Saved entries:
:::
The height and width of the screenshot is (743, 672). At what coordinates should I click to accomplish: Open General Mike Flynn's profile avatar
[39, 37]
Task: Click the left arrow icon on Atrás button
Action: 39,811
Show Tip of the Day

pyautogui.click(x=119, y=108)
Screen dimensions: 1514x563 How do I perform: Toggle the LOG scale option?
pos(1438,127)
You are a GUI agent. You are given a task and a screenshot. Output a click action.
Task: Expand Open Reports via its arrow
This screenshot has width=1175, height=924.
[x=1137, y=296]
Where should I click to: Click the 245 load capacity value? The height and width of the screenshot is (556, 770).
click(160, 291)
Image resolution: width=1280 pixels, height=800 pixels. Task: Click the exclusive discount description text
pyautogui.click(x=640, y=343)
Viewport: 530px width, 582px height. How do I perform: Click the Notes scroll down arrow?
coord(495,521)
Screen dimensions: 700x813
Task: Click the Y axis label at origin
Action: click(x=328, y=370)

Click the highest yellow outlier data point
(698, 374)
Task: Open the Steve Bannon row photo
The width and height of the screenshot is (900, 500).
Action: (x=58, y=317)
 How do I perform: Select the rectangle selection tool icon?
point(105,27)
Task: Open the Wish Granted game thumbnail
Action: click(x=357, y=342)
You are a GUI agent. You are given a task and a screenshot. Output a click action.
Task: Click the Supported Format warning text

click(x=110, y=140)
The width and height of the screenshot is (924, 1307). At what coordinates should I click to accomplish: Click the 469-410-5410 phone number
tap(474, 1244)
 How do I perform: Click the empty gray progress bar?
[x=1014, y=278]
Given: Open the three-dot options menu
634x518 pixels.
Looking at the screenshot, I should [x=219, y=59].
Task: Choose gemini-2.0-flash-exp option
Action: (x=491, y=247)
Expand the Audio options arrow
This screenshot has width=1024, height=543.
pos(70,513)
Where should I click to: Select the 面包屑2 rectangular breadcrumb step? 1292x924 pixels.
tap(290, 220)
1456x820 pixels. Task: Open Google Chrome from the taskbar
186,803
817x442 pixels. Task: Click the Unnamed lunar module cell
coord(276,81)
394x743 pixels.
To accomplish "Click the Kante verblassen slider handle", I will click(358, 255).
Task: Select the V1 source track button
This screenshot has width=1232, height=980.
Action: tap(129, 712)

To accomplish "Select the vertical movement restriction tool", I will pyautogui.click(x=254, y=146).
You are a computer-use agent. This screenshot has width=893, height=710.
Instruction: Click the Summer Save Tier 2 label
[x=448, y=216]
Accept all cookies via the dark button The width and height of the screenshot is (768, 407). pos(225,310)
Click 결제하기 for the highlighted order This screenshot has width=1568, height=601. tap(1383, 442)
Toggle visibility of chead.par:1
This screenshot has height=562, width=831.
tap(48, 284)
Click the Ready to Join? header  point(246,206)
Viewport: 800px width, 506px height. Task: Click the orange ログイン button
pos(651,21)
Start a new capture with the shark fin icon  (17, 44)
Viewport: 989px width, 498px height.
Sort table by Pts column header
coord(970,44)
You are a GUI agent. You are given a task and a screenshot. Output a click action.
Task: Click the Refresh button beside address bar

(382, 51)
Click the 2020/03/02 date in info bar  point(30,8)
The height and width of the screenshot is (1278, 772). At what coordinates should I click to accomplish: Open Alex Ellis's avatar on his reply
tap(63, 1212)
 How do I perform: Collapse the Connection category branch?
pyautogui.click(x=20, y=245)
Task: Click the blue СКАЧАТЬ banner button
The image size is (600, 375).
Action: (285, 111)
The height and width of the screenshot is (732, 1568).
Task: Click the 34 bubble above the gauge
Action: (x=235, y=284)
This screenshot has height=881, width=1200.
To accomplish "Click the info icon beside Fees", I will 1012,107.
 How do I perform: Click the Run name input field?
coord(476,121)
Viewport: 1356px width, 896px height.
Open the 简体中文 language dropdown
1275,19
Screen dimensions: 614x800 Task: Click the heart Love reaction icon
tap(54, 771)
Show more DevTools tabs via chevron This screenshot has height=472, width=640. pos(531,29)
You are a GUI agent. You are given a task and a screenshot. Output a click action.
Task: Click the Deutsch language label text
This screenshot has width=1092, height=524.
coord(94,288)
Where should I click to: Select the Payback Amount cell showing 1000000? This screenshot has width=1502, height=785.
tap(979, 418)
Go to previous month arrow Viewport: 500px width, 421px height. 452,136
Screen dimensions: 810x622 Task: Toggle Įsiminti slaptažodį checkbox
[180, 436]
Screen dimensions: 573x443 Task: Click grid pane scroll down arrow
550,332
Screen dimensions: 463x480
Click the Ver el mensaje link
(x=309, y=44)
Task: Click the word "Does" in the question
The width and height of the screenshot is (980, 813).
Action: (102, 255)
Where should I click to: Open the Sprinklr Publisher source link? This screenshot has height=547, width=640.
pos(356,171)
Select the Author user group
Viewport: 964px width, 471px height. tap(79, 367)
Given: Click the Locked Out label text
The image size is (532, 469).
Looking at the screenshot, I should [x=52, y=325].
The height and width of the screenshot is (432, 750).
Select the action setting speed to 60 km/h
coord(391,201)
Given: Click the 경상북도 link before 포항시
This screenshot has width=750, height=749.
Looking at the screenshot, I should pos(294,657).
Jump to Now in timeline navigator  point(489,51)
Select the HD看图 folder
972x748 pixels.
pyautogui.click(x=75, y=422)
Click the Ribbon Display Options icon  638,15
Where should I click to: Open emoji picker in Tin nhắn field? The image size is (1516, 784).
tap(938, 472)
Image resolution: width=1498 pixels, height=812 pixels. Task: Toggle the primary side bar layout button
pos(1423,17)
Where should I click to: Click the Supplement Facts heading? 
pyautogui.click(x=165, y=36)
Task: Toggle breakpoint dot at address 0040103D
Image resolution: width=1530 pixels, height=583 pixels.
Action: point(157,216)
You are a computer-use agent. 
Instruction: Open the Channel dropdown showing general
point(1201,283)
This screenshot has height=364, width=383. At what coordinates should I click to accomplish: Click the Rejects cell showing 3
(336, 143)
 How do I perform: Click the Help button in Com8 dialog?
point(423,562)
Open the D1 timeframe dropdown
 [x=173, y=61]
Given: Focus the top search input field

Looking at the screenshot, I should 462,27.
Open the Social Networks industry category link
:::
→ **TASK TO CARRY OUT**
Every entry must appear in the answer, reproduced exactly.

→ **SOLUTION TO THIS TASK**
The height and width of the screenshot is (743, 672). At what coordinates should I click to accomplish: Open General Mike Flynn's profile avatar
[39, 37]
Task: Click the left arrow icon on Atrás button
Action: 39,811
Show Tip of the Day

pyautogui.click(x=119, y=108)
Screen dimensions: 1514x563 How do I perform: Toggle the LOG scale option?
pos(1438,127)
You are a GUI agent. You are given a task and a screenshot. Output a click action.
Task: Expand Open Reports via its arrow
This screenshot has width=1175, height=924.
[x=1137, y=296]
Where should I click to: Click the 245 load capacity value? The height and width of the screenshot is (556, 770).
click(160, 291)
Image resolution: width=1280 pixels, height=800 pixels. Task: Click the exclusive discount description text
pyautogui.click(x=640, y=343)
Viewport: 530px width, 582px height. How do I perform: Click the Notes scroll down arrow?
coord(495,521)
Screen dimensions: 700x813
Task: Click the Y axis label at origin
Action: click(x=328, y=370)

Click the highest yellow outlier data point
(698, 374)
Task: Open the Steve Bannon row photo
The width and height of the screenshot is (900, 500).
Action: (x=58, y=317)
 How do I perform: Select the rectangle selection tool icon?
point(105,27)
Task: Open the Wish Granted game thumbnail
Action: click(x=357, y=342)
You are a GUI agent. You are given a task and a screenshot. Output a click action.
Task: Click the Supported Format warning text

click(x=110, y=140)
The width and height of the screenshot is (924, 1307). At what coordinates should I click to accomplish: Click the 469-410-5410 phone number
tap(474, 1244)
 How do I perform: Click the empty gray progress bar?
[x=1014, y=278]
Given: Open the three-dot options menu
634x518 pixels.
Looking at the screenshot, I should [x=219, y=59].
Task: Choose gemini-2.0-flash-exp option
Action: (x=491, y=247)
Expand the Audio options arrow
This screenshot has width=1024, height=543.
pos(70,513)
Where should I click to: Select the 面包屑2 rectangular breadcrumb step? 1292x924 pixels.
tap(290, 220)
1456x820 pixels. Task: Open Google Chrome from the taskbar
186,803
817x442 pixels. Task: Click the Unnamed lunar module cell
coord(276,81)
394x743 pixels.
To accomplish "Click the Kante verblassen slider handle", I will click(358, 255).
Task: Select the V1 source track button
This screenshot has width=1232, height=980.
Action: tap(129, 712)

To accomplish "Select the vertical movement restriction tool", I will pyautogui.click(x=254, y=146).
You are a computer-use agent. This screenshot has width=893, height=710.
Instruction: Click the Summer Save Tier 2 label
[x=448, y=216]
Accept all cookies via the dark button The width and height of the screenshot is (768, 407). pos(225,310)
Click 결제하기 for the highlighted order This screenshot has width=1568, height=601. tap(1383, 442)
Toggle visibility of chead.par:1
This screenshot has height=562, width=831.
tap(48, 284)
Click the Ready to Join? header  point(246,206)
Viewport: 800px width, 506px height. Task: Click the orange ログイン button
pos(651,21)
Start a new capture with the shark fin icon  (17, 44)
Viewport: 989px width, 498px height.
Sort table by Pts column header
coord(970,44)
You are a GUI agent. You are given a task and a screenshot. Output a click action.
Task: Click the Refresh button beside address bar

(382, 51)
Click the 2020/03/02 date in info bar  point(30,8)
The height and width of the screenshot is (1278, 772). At what coordinates should I click to accomplish: Open Alex Ellis's avatar on his reply
tap(63, 1212)
 How do I perform: Collapse the Connection category branch?
pyautogui.click(x=20, y=245)
Task: Click the blue СКАЧАТЬ banner button
The image size is (600, 375).
Action: (285, 111)
The height and width of the screenshot is (732, 1568).
Task: Click the 34 bubble above the gauge
Action: (x=235, y=284)
This screenshot has height=881, width=1200.
To accomplish "Click the info icon beside Fees", I will 1012,107.
 How do I perform: Click the Run name input field?
coord(476,121)
Viewport: 1356px width, 896px height.
Open the 简体中文 language dropdown
1275,19
Screen dimensions: 614x800 Task: Click the heart Love reaction icon
tap(54, 771)
Show more DevTools tabs via chevron This screenshot has height=472, width=640. pos(531,29)
You are a GUI agent. You are given a task and a screenshot. Output a click action.
Task: Click the Deutsch language label text
This screenshot has width=1092, height=524.
coord(94,288)
Where should I click to: Select the Payback Amount cell showing 1000000? This screenshot has width=1502, height=785.
tap(979, 418)
Go to previous month arrow Viewport: 500px width, 421px height. 452,136
Screen dimensions: 810x622 Task: Toggle Įsiminti slaptažodį checkbox
[180, 436]
Screen dimensions: 573x443 Task: Click grid pane scroll down arrow
550,332
Screen dimensions: 463x480
Click the Ver el mensaje link
(x=309, y=44)
Task: Click the word "Does" in the question
The width and height of the screenshot is (980, 813).
Action: (102, 255)
Where should I click to: Open the Sprinklr Publisher source link? This screenshot has height=547, width=640.
pos(356,171)
Select the Author user group
Viewport: 964px width, 471px height. tap(79, 367)
Given: Click the Locked Out label text
The image size is (532, 469).
Looking at the screenshot, I should [x=52, y=325].
The height and width of the screenshot is (432, 750).
Select the action setting speed to 60 km/h
coord(391,201)
Given: Click the 경상북도 link before 포항시
This screenshot has width=750, height=749.
Looking at the screenshot, I should pos(294,657).
Jump to Now in timeline navigator  point(489,51)
Select the HD看图 folder
972x748 pixels.
pyautogui.click(x=75, y=422)
Click the Ribbon Display Options icon  638,15
Where should I click to: Open emoji picker in Tin nhắn field? The image size is (1516, 784).
tap(938, 472)
Image resolution: width=1498 pixels, height=812 pixels. Task: Toggle the primary side bar layout button
pos(1423,17)
Where should I click to: Click the Supplement Facts heading? 
pyautogui.click(x=165, y=36)
Task: Toggle breakpoint dot at address 0040103D
Image resolution: width=1530 pixels, height=583 pixels.
Action: point(157,216)
You are a computer-use agent. 
Instruction: Open the Channel dropdown showing general
point(1201,283)
This screenshot has height=364, width=383. At what coordinates should I click to accomplish: Click the Rejects cell showing 3
(336, 143)
 How do I perform: Click the Help button in Com8 dialog?
point(423,562)
Open the D1 timeframe dropdown
 [x=173, y=61]
Given: Focus the top search input field

Looking at the screenshot, I should 462,27.
Open the Social Networks industry category link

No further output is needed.